Tutorial: Deploy a Spot container with Azure Container Instances using the Azure CLI (Preview)
Spot Containers combine the simplicity of ACI with the low cost of Spot VMs making it easy and affordable for customers to run containerized interruptible workloads at scale. Use Azure Container Instances to run serverless Spot containers. Deploy an application to a Spot container on-demand when you want to run interruptible, containerized workloads on unused Azure capacity at low cost and you don't need a full container orchestration platform like Azure Kubernetes Service.

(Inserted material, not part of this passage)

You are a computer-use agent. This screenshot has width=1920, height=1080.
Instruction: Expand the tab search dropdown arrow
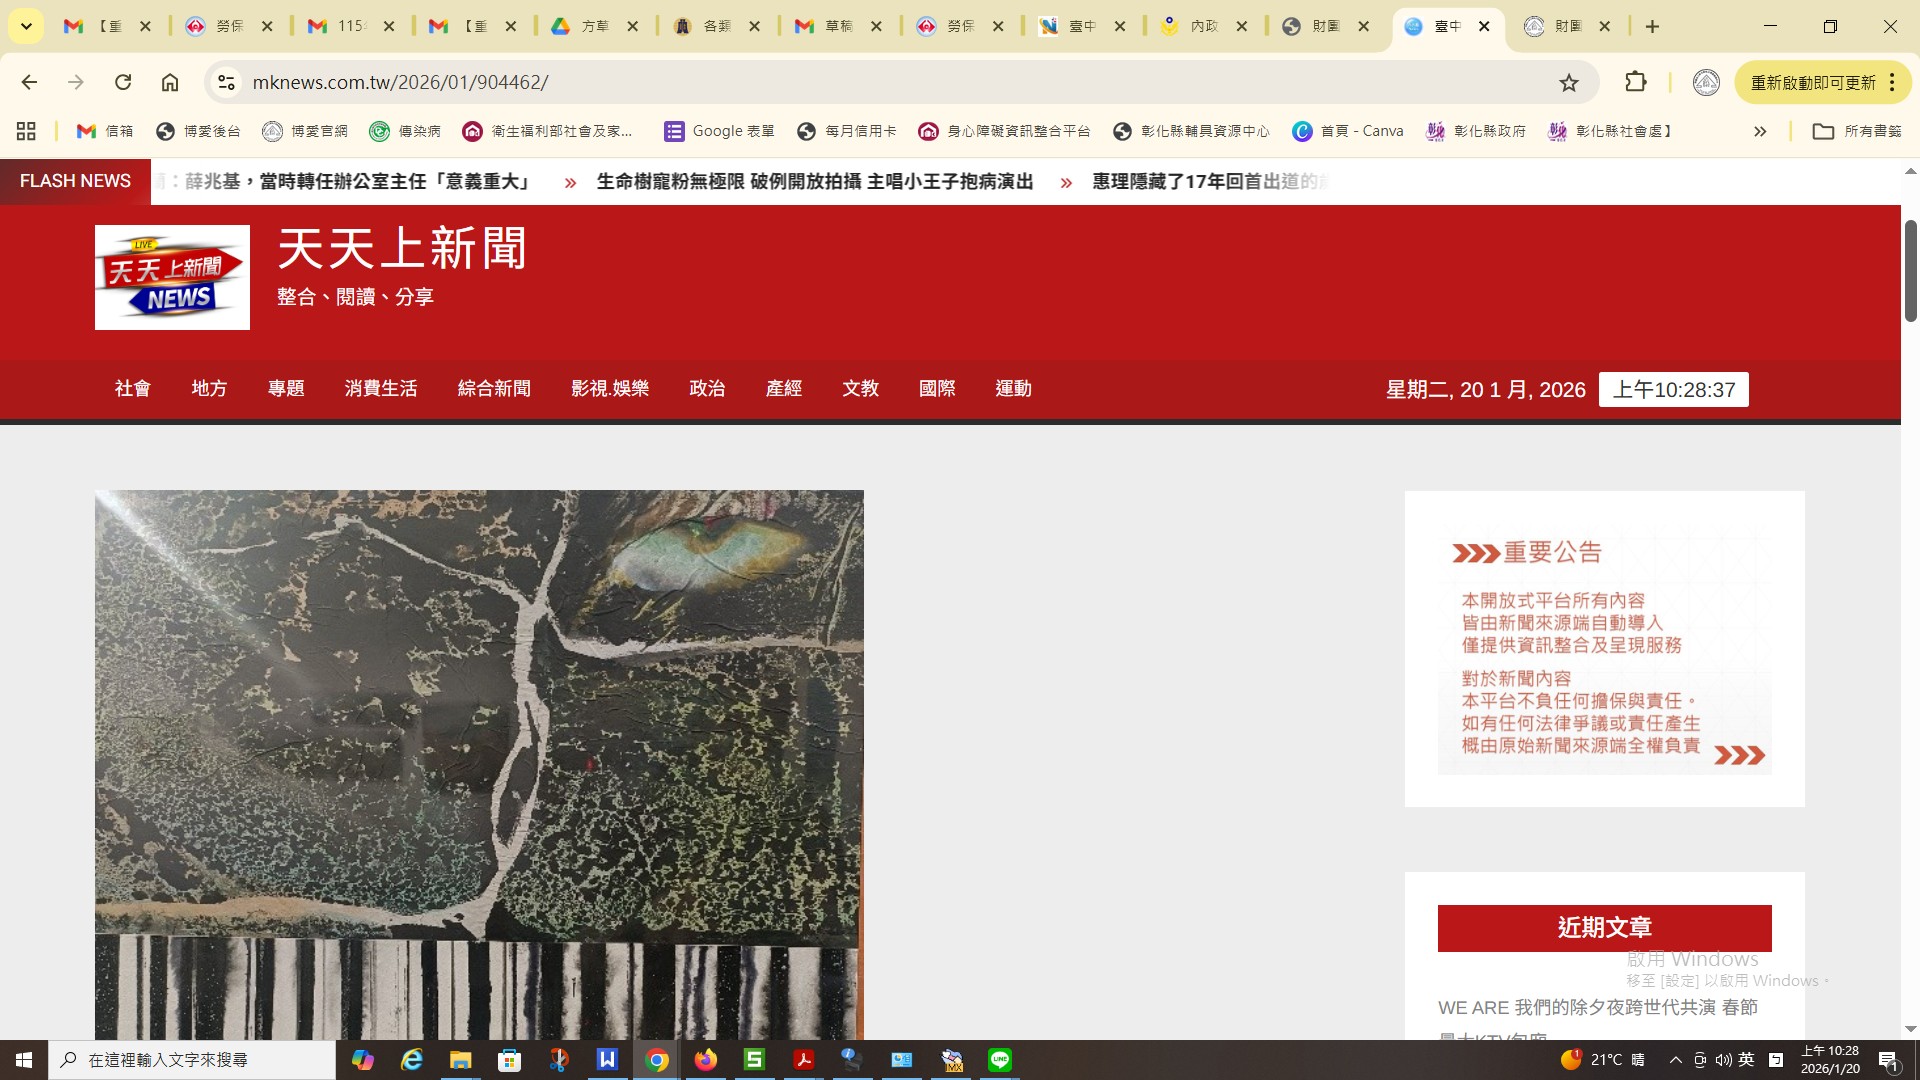pyautogui.click(x=26, y=26)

In this quickstart, you use the Azure CLI to deploy a helloworld container using Spot containers. A few seconds after you execute a single deployment command, you can browse to the container logs:
- This quickstart requires version 2xxx later of the Azure CLI. If using Azure Cloud Shell, the latest version is already installed.
Create a resource group
Azure container instances, like all Azure resources, must be deployed into a resource group. Resource groups allow you to organize and manage related Azure resources.

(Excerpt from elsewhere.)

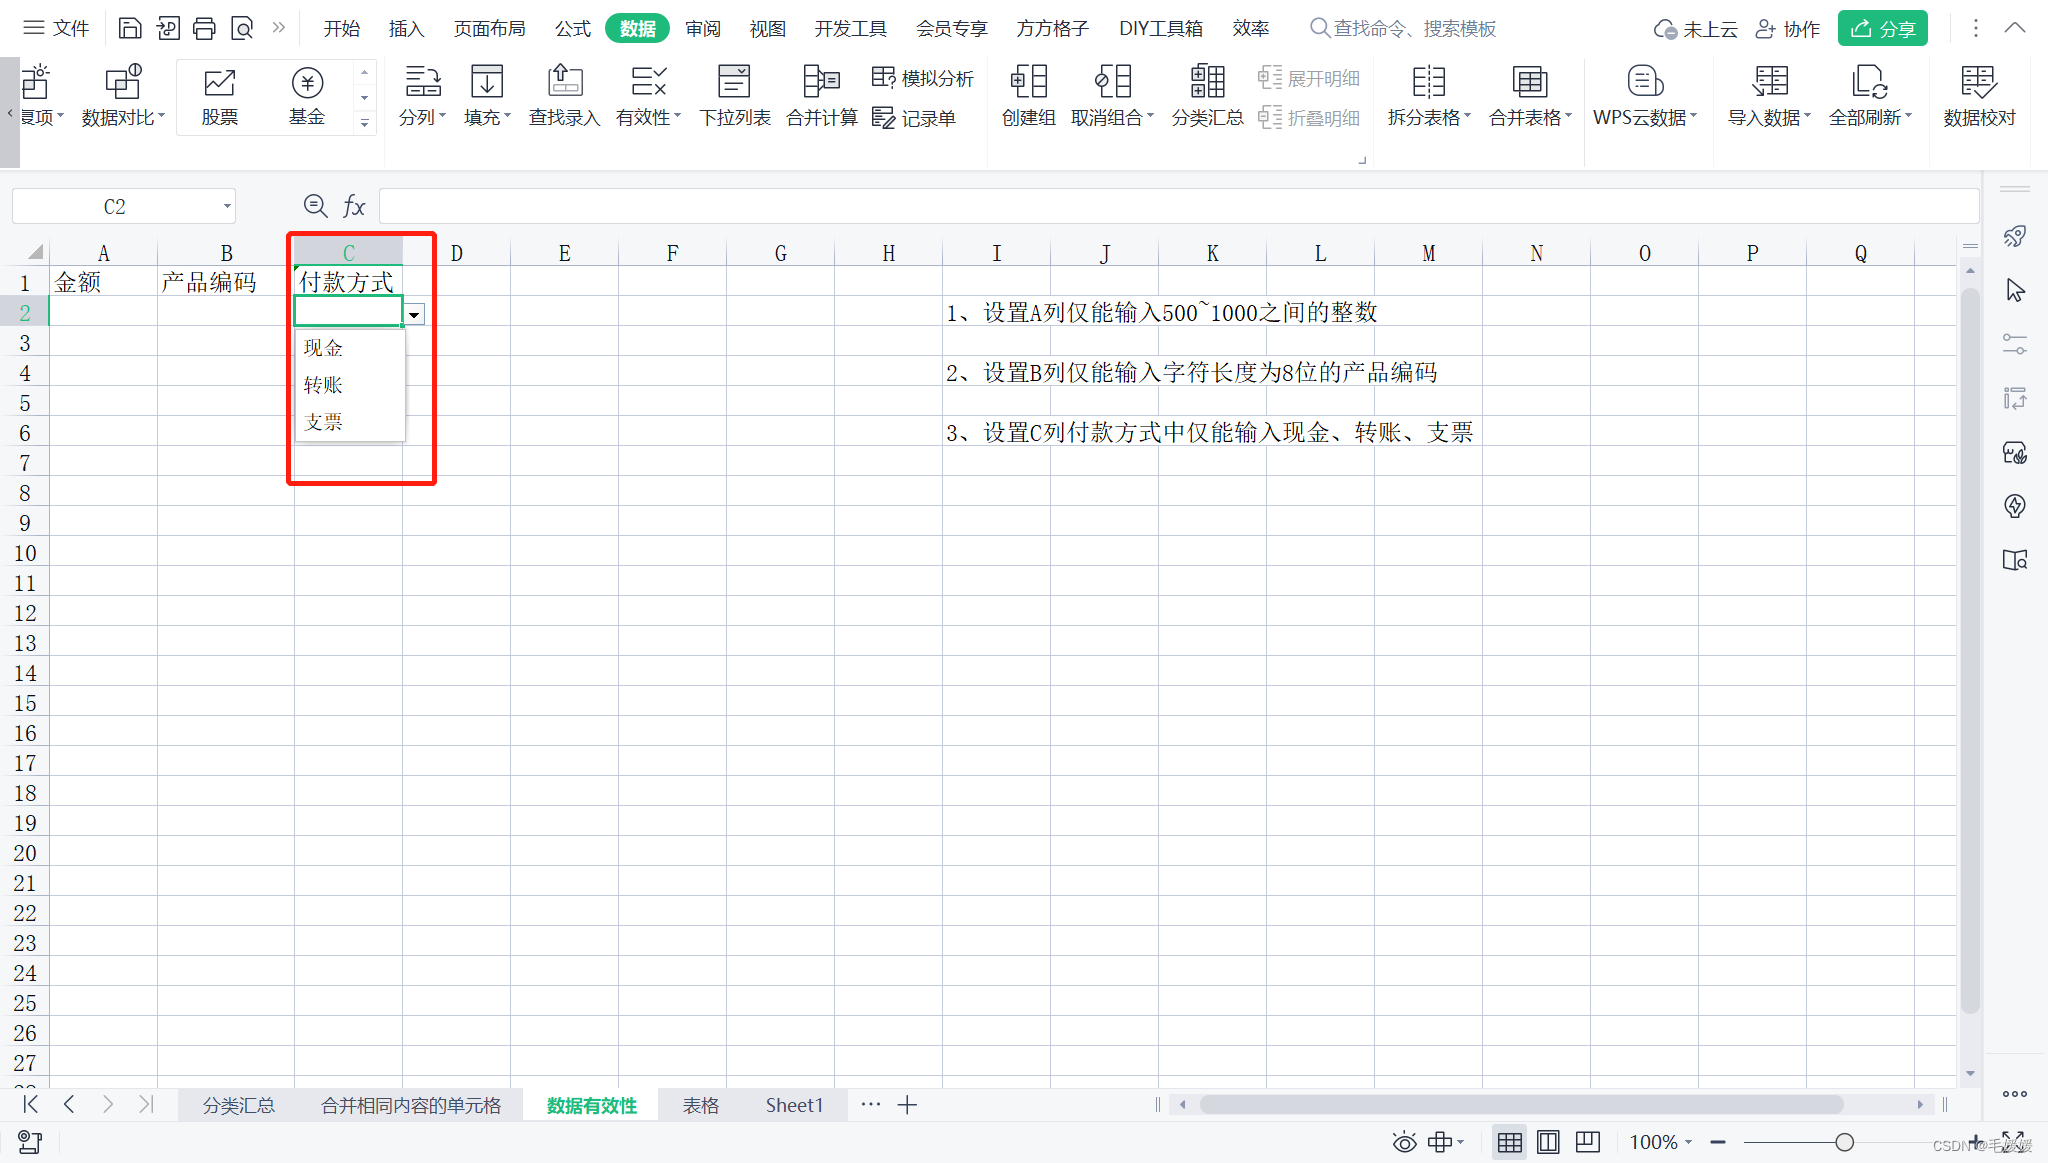
Task: Toggle the eye protection mode icon
Action: tap(1404, 1142)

First, create a resource group named myResourceGroup in the westus location with the following az group create command:
az group create --name myResourceGroup --location westus
Create a container
Now that you have a resource group, you can run a Spot container in Azure. To create a Spot container group with the Azure CLI, provide a resource group name, container instance name, container image, and new property called 'priority' with value of 'Spot' to the az container create command. In this quickstart, you use the public mcr.microsoft.com/azuredocs/aci-helloworld
image. This image packages a small web app written in Node.js that serves a static HTML page.
You can't expose your spot containers to the internet by specifying one or more ports to open, a DNS name label, or both. In this quickstart, you deploy a container using helloworld image without a DNS name label. It isn't publicly reachable. You can query the container logs to verify container is listening on default port 80.
Execute a command similar to the following to start a container instance.
az container create --resource-group acispotdemo --name acispotclitest --image mcr.microsoft.com/azuredocs/aci-helloworld --priority spot
Within a few seconds, you should get a response from the Azure CLI indicating that the deployment completed. Check its status with the az container show command:
az container show --resource-group acispotdemo --name acispotclitest --query "{ProvisioningState:provisioningState}" --out table
When you run the command, the container's fully qualified domain name (FQDN) and its provisioning state are displayed.
ContainerGroupName ProvisioningState
--------------------------------- -------------------
acispotclitest Succeeded
If the container's ProvisioningState
is Succeeded, congratulations! You successfully deployed an application running in a Docker container to Azure.
Pull the container logs
When you need to troubleshoot a container or the application it runs (or just see its output), start by viewing the container instance's logs.
Pull the container instance logs with the az container logs command:
az container logs --resource-group acispotdemo --name acispotclitest
The output displays the logs for the container, and should show the following output
listening on port 80
Attach output streams
In addition to viewing the logs, you can attach your local standard out and standard error streams to that of the container.
First, execute the az container attach command to attach your local console to the container's output streams:
az container attach --resource-group acispotdemo --name acispotclitest
Once attached, refresh your browser a few times to generate some more output. When you're done, detach your console with Control+C
. You should see output similar to the following example:
Container 'acispotclitest' is in state 'Running'...
Start streaming logs:
listening on port 80
Clean up resources
When you're done with the container, remove it using the az container delete command:
az container delete --resource-group acispotdemo --name acispotclitest
To verify that the container deleted, execute the az container list command:
az container list --resource-group acispotdemo --output table
The acispotclitest container shouldn't appear in the command's output. If you have no other containers in the resource group, no output is displayed.
If you're done with the acispotdemo resource group and all the resources it contains, delete it with the az group delete command:
az group delete --name acispotdemo
Next steps
In this tutorial, you created a Spot container on Azure Container Instances with a default quota and eviction policy using the Azure CLI.